I looked around my apartment for items I thought fell into two categories. One… things I didn’t really want anymore, and two, things somebody else might want to pay money for.  I decided on an old 35mm Nikon camera I hadn’t used in about five years, The microwave oven was rarely used due to my diet consisting mainly of sandwiches and burritos.

I asked my neighbor if he’d give me a ride to the pawn shop because I couldn’t carry all the stuff on the bus. He accepted begrudgingly only after I agreed to let him borrow my lawn mower. Moments after he said that, I realized I should pawn that too. He dropped me off in front of Royal King Pawn at the corner of Fifth and Flatbush. I told him “I’d take the bus home.” Good thing, because I don’t think he would have waited anyway. And if I had asked, he probably would have suggested I mow his lawn with the borrowed mower.
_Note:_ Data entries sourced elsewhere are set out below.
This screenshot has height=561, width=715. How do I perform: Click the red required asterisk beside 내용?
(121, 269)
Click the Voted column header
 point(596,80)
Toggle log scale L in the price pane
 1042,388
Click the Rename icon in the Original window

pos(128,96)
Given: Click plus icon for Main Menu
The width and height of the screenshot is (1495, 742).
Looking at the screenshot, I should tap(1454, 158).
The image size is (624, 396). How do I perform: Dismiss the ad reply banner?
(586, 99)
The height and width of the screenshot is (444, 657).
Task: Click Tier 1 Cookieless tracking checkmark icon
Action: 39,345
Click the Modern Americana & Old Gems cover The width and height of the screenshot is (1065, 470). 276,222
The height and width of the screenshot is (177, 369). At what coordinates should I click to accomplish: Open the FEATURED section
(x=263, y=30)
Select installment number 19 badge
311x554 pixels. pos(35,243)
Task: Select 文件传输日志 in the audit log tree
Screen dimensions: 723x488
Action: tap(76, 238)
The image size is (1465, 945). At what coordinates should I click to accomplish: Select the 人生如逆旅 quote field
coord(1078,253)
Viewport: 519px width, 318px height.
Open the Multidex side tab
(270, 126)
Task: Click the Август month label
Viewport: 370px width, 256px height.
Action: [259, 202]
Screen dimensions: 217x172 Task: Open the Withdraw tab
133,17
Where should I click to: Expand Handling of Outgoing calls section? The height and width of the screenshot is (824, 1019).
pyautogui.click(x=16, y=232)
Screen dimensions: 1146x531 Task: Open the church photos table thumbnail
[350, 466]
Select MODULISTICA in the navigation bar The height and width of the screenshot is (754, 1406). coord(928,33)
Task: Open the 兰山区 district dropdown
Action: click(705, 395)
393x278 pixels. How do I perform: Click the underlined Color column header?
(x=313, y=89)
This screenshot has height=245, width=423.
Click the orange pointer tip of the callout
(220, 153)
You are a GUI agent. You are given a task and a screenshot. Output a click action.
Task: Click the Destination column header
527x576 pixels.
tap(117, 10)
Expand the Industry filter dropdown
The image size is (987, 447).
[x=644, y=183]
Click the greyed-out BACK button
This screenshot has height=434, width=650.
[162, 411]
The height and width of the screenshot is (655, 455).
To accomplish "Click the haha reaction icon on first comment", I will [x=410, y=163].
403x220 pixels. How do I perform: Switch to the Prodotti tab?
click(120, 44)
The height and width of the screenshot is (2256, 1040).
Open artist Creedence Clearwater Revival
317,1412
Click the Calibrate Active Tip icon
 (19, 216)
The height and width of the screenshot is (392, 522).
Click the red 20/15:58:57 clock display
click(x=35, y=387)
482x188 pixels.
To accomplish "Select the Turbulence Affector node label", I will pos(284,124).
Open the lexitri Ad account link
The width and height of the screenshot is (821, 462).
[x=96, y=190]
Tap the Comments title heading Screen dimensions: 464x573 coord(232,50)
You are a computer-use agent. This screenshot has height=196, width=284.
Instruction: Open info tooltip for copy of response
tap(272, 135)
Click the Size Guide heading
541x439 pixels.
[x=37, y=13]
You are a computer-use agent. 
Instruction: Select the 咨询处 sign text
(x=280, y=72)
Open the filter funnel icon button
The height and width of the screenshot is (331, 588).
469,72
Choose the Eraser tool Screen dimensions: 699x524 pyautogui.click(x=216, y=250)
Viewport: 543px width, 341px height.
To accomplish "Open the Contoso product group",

I should have had him wait. The entire transaction only takes about ten minutes. The owner buys all my stuff in exchange for a wad of bills. A small wad, but a wad nonetheless. For the next few days I live high on the hog.  I even˙ eat out a couple of times. The week shapes up quite nicely. But as the days gone by, the wad gets smaller. So again, I look around the apartment for more items to take to the Royal King Pawn. On the second trip, I take a waffle iron, an auto battery charger, a pair of electric hair clippers and an antique chess set that is missing a pawn from the red side of the board.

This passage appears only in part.